Introduction
Last September, I wrote a post titled "Streaming and playing an MP3 stream". The post was largely an experiment — I just wanted to see if I could play a streaming MP3 by quickly adapting Apple's AudioFileStreamExample to accept an HTTP data stream.
Unexpectedly, the post became one of my most popular. The attention quickly revealed the limitations in my approach:
- The blend of Objective-C and C was muddled and led to a situation where neither were being used cleanly.
- The boolean flags I copied from the original example were a bad way to describe the playback state and lots of situations were not covered by these flags.
- Sending notifications to the user-interface on a thread that isn't the main thread causes problems.
- The extra thread I added (the download thread) was never thread-safe.
I've finally decided to take the time to present a solution to these issues and present an approach which is a little more robust and a little easier to extend if needed.
You can download the complete AudioStreamer project as a zip file(around 110kB) which contains Xcode projects for both iPhone and Mac OS. You can also browse the source code repository.
Limited scope
One point should be clarified before I continue: this class is intended for streamingaudio.
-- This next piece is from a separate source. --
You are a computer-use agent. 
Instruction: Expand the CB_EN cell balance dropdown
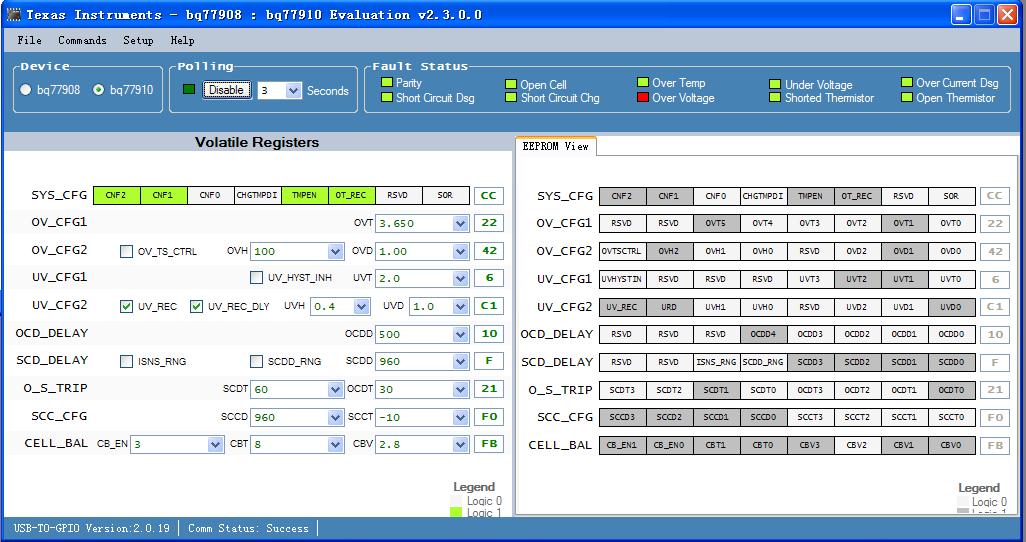coord(215,444)
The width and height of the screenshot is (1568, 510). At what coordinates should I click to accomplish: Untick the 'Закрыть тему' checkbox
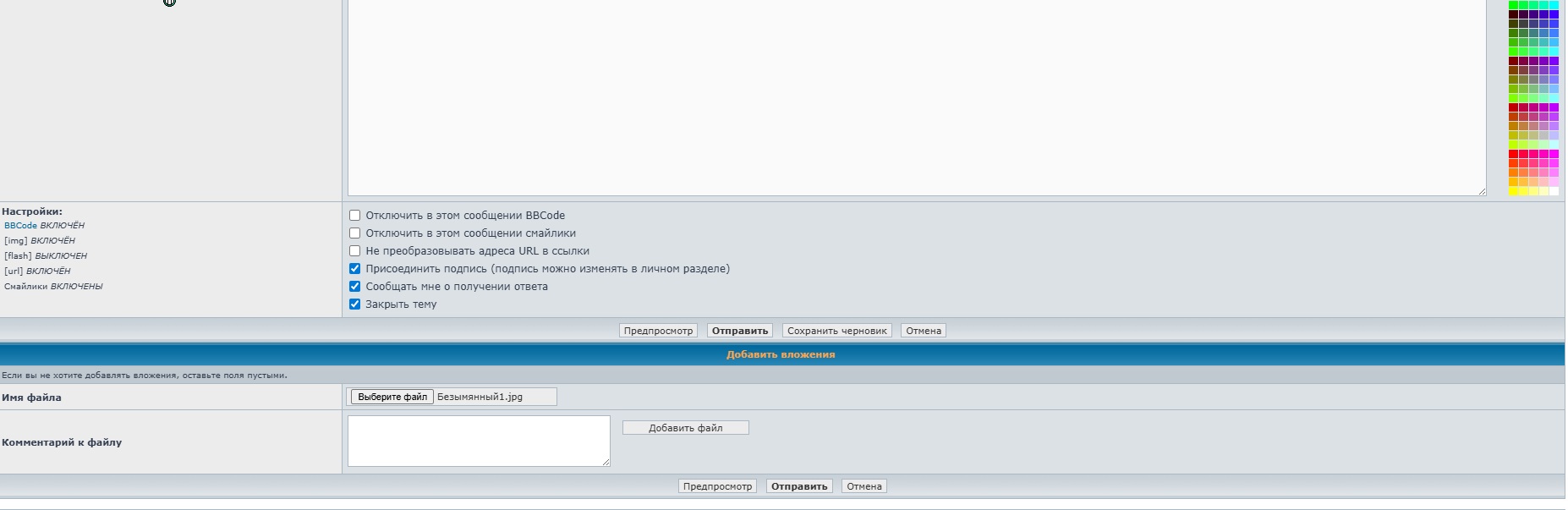coord(355,304)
By streaming, I don't simply mean "an audio file transferred over HTTP". Instead, I mean a continuous HTTP source without an end that continues indefinitely (like a radio station, not a single song).
Yes, this class will handle fixed-length files transferred over HTTP but it is not ideal for the task.
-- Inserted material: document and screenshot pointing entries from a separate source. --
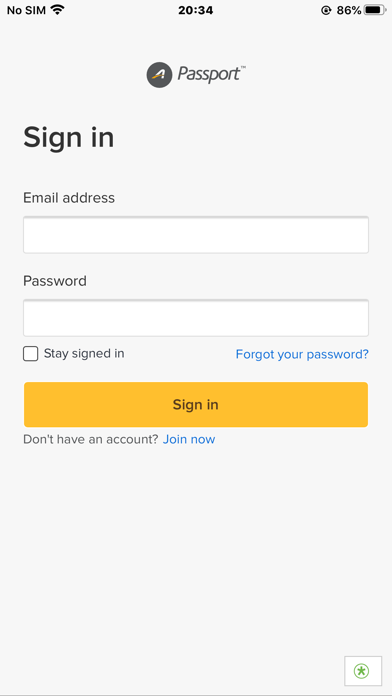Open the Forgot your password link
392x696 pixels.
(x=302, y=354)
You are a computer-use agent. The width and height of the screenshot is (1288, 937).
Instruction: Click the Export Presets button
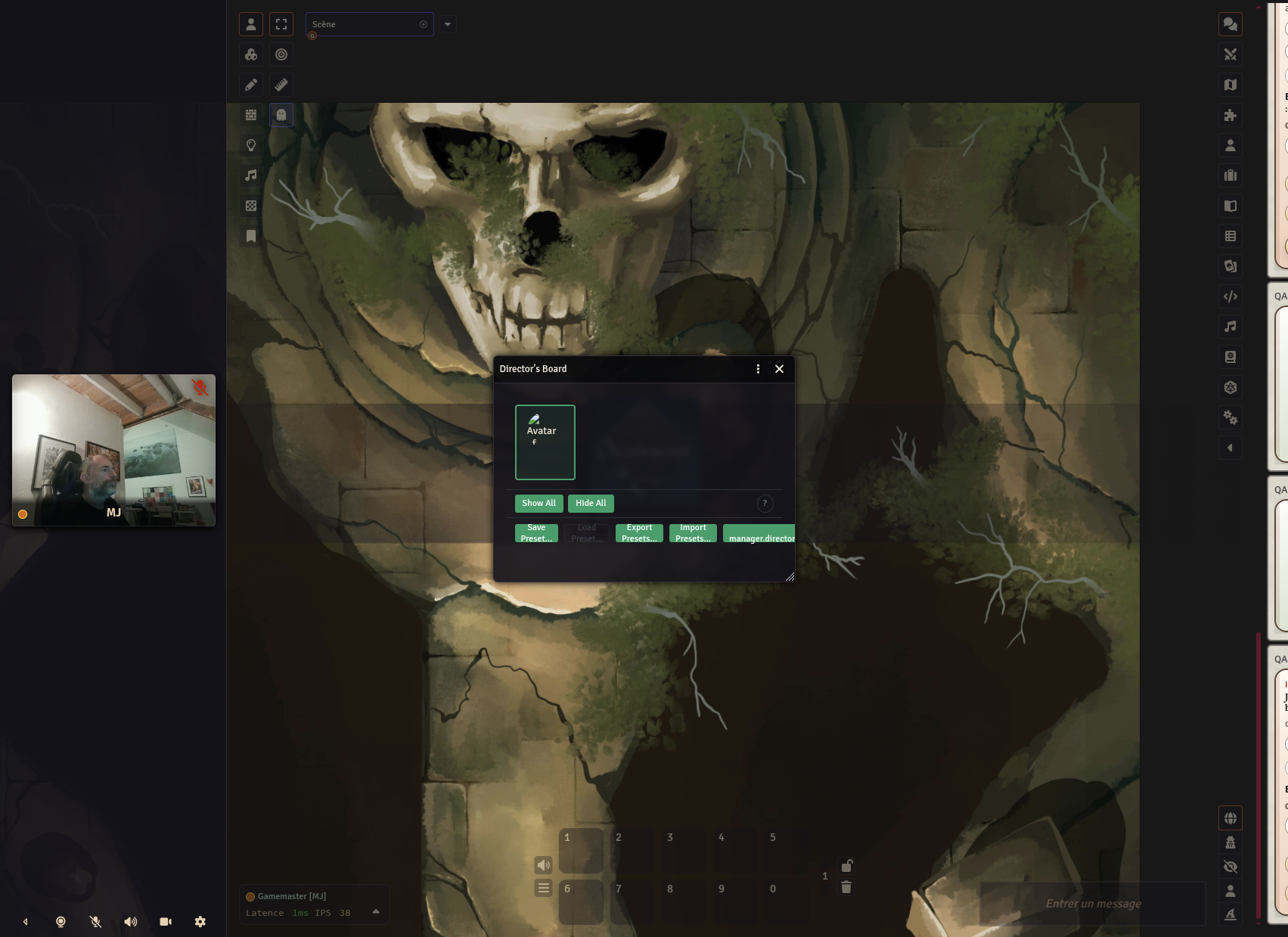click(x=639, y=533)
This class does not handle:
- Buffering of data to a file
- Seeking within downloaded data
- Feedback about the total length of the file
- Parsing of ID3 metadata
These things often can't be done on streaming data, so this class doesn't try. See the "Adding other functionality" section for hints about how the class could be reorganised to handle some of these features.
Taking code out of C functions
Since I had borrowed the AudioFileStream
and AudioQueue
callback functions from Apple's example, they were Standard C.
My first change was to make these 6 callback functions (7 including the CFReadStream
callback) little more than wrappers around Objective-C methods:
void MyPacketsProc(
void *inClientData,
UInt32 inNumberBytes,
UInt32 inNumberPackets,
const void *inInputData,
AudioStreamPacketDescription *inPacketDescriptions)
{
// this is called by audio file stream when it finds packets of audio
AudioStreamer* streamer = (AudioStreamer *)inClientData;
[streamer
handleAudioPackets:inInputData
numberBytes:inNumberBytes
numberPackets:inNumberPackets
packetDescriptions:inPacketDescriptions];
}
At a compiled code level, this is a step backwards: all I've done is slowed the program down by an extra Objective-C message send.
Technically, a C function that takes a "context" pointer (like the inClientData
pointer here) is not significantly different to a method. What a method does is makes data hiding and data abstracted actions easier. Within a method, you can easily access the instance variables of an object and you don't need to explicitly pass context into each function.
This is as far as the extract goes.